Ann: I too grew up on the Enid Blyton books from the local library – loved them! My pocket money/birthday money was always spent on books first. Spent time just about every night hiding under the blankets with a torch reading instead of sleeping. I remember moving straight from Enid Blyton to Agatha Christie (which meant lots more reading by torch light). My favourite gift to receive has always been a book token (even today in my retirement). The pleasure of going into a book shop and slowly perusing the shelves deciding what to choose – will it be a favourite author? Or maybe trying someone new? The anticipation and expectation is always wonderful.

Vic: For me it was the Hardy boys. There was always one under the Christmas tree.

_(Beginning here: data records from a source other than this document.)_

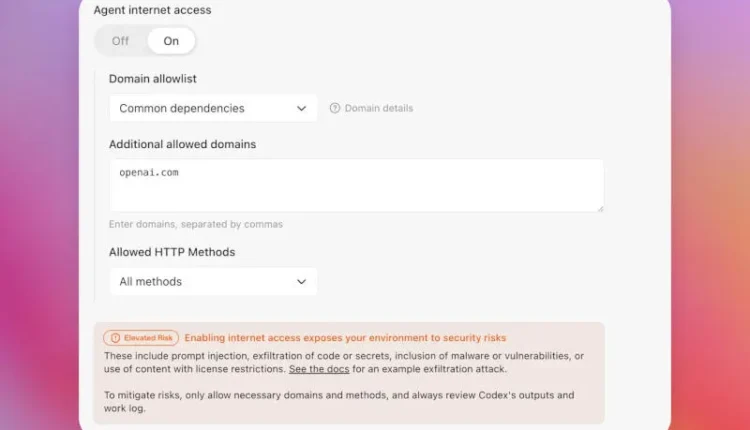Click the Allowed HTTP Methods label
This screenshot has width=750, height=430.
point(172,251)
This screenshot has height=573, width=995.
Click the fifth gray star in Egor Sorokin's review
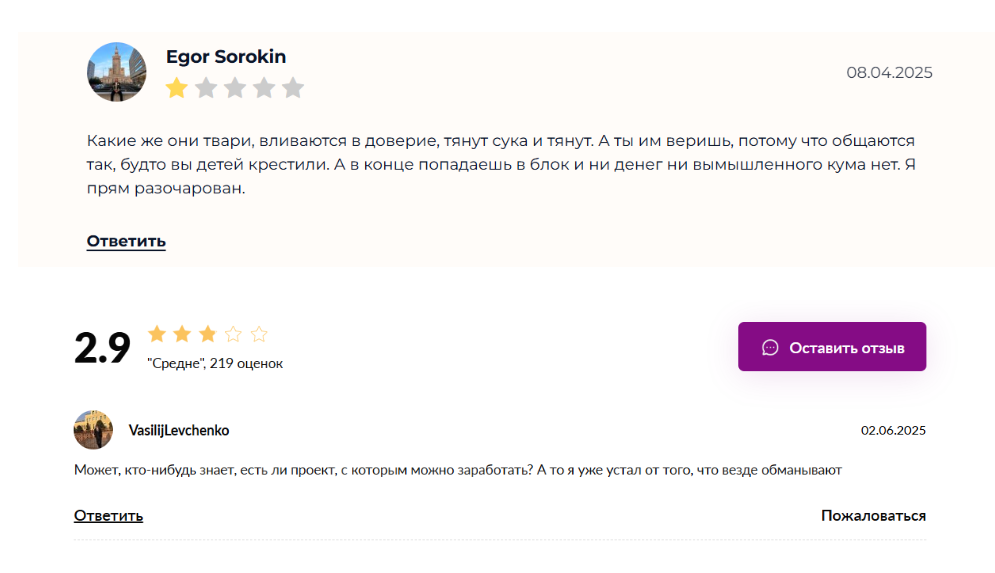tap(293, 88)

Teresa: My favorite memories of reading as a child/teenager is the Cherry Ames series that started with Cherry as a student nurse, and then going on through various careers as nurse and solving mysteries as well. Helen Wells wrote this series back in the late 50’s and the 60’s. It is one of my favorites, and books that I would like to own.

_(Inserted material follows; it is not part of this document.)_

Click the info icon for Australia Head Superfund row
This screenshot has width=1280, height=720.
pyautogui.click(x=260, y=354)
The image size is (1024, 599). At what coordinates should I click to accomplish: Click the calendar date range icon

Sue: In response to childhood memories of reading, my father was a big reader. My mother got me interested in the Nancy Drew series, I read them all, along with the Hardy Boys and Alfred Hitchcock mysteries (for young readers). I’d walk to our library every Saturday, I couldn’t wait. Now I read mainly mystery, spy, or action books. I still love to read!

Pat: I took piano lessons as a child (5-6years old) and my grandmother took me to them. After my lesson we go to lunch then to the library. She’d let me go to the children’s section while she went “upstairs” to the genealogy section as she was trying to trace back family history to our Native American heritage. This is where I first fell in love with books.

Then later as a young teen I’d go to the library alone almost every other week and come home with a pile of books. My parents would have to take the book away from me so I’d go to sleep otherwise I’d of read all night.

I still love books however I listen now more than read.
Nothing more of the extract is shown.